The families the researchers chose were racially diverse and came from cities across the nation. They did not normally consume an organic diet, and all had children between the ages of three and 18 living at home. Food diaries were used, along with questionnaires to determine potential pesticide exposure within the home and nearby, such as its proximity to locations where pesticides are used.
The participants’ urine was tested before, during and after the study. The researchers found 14 pesticide metabolites and pesticides in the participants’ urine, representing exposure to more than 40 different types of pesticides. All but one of these biomarkers were reduced significantly following the organic diet.
Their overall pesticide levels fell by 60.5 percent in under a week. Malathion dropped by 95 percent, while organophosphates dropped by 70 percent and chlorpyrifos fell by 61 percent. Meanwhile, 2,4-D dropped by 37 percent.
This study was designed to look at exposure rather than the health outcomes related to that exposure, which can be very time-consuming. However, other studies that have explored this connection have illustrated how powerful this change can be, with a French study noting a 25 percent decrease in cancer levels after increasing organic food consumption.
Some of the problems that have been linked to pesticide exposure include lower cognitive scores, asthma, liver problems, reproductive and endocrine problems, attention and behavioral issues, and cancer. Conversely, a higher frequency of consuming organic food and the resultant reduced pesticide exposure has been found to be protective against a few types of cancer.
This study, and others like it, demonstrate just how powerful our food choices can be. It is never too late to switch to organic, and the benefits are tangible.
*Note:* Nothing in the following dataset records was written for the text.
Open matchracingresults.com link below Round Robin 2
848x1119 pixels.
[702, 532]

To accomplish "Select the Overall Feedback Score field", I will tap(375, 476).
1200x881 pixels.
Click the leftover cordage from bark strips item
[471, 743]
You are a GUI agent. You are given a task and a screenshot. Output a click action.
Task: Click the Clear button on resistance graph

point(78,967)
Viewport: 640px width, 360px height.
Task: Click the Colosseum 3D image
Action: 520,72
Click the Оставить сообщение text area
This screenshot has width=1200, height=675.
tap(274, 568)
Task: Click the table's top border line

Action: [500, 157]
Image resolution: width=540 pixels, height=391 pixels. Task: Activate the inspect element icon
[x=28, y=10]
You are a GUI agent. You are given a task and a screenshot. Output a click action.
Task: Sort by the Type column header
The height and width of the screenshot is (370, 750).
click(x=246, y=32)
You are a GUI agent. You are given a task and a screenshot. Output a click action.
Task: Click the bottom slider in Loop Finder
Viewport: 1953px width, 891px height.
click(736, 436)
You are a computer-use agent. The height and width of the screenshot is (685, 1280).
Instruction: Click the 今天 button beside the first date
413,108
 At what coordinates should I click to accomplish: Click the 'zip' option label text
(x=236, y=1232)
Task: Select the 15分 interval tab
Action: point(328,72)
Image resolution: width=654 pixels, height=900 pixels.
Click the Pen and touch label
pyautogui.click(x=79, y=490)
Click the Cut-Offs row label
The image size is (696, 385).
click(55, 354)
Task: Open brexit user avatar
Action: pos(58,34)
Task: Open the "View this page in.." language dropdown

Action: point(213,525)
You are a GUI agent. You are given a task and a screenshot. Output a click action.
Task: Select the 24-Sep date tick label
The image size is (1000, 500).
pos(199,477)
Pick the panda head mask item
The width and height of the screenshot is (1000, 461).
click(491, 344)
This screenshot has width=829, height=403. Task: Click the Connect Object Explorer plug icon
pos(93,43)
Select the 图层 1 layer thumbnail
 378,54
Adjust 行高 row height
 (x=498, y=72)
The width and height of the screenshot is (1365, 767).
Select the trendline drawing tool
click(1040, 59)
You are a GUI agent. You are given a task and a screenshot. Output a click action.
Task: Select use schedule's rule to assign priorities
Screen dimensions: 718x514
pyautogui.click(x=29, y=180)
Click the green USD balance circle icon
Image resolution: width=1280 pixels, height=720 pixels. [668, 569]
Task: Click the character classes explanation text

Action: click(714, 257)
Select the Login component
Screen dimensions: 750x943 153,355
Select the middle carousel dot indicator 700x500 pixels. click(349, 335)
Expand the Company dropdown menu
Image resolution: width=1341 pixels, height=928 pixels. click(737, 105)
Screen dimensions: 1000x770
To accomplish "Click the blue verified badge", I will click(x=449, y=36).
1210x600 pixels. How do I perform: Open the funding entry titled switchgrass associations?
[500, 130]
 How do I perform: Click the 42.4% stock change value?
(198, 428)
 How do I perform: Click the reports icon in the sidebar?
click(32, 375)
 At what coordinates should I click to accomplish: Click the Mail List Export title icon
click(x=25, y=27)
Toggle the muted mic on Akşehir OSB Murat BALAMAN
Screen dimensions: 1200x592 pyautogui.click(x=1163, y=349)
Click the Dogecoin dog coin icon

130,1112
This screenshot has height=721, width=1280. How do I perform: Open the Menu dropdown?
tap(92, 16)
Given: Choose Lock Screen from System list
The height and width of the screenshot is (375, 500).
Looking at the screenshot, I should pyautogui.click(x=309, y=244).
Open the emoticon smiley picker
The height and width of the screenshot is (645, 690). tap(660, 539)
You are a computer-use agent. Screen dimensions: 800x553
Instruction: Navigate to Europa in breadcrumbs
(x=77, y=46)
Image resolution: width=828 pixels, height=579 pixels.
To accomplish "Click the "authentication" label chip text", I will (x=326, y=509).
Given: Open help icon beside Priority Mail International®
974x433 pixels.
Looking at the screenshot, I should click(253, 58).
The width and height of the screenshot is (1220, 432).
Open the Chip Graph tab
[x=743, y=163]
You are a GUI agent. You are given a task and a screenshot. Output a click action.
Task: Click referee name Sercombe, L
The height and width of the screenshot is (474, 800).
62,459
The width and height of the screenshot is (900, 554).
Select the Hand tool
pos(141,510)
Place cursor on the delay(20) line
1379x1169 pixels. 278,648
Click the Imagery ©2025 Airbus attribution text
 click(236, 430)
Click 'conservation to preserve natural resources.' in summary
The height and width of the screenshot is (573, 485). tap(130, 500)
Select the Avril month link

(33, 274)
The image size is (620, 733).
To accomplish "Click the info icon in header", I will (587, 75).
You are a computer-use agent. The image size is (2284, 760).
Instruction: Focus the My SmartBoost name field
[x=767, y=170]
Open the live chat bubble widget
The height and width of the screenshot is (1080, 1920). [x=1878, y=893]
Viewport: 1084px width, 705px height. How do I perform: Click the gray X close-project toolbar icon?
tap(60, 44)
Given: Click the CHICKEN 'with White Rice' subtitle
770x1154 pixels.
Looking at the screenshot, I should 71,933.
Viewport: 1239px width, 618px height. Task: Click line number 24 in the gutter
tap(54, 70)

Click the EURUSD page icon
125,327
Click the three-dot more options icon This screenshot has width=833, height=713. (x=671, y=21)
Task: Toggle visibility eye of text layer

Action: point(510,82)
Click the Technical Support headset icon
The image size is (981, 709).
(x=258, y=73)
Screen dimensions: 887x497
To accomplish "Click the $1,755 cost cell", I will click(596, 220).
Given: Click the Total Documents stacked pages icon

If cost is holding you back, you might start by focusing on the fruits and vegetables that tend to have the most pesticides.
Each year, the Environmental Working Group releases its Dirty Dozen, a list of the fruits and vegetables that have the most pesticides. Not surprisingly, this list is mostly composed of foods that have delicate exteriors that are consumed. Even if you can’t buy everything organic, you should at least spring for organic strawberries, spinach, nectarines, grapes, kale, apples, peaches, tomatoes, and pears. Foods with an inedible protective barrier are often the safest bets if you must buy conventional produce. These include avocados, pineapples, onions, and kiwis.
Another budget-friendly option is growing your own organic produce, which is easier than you might think. There are lots of tools that can help you grow your own vegetables, even with limited space, and you will have full knowledge of exactly what you’re putting into your body.
Consuming organic is a choice that can give you more control over your health, and it can yield tremendously positive results rather quickly. Set a date and put yourself on the path to better health!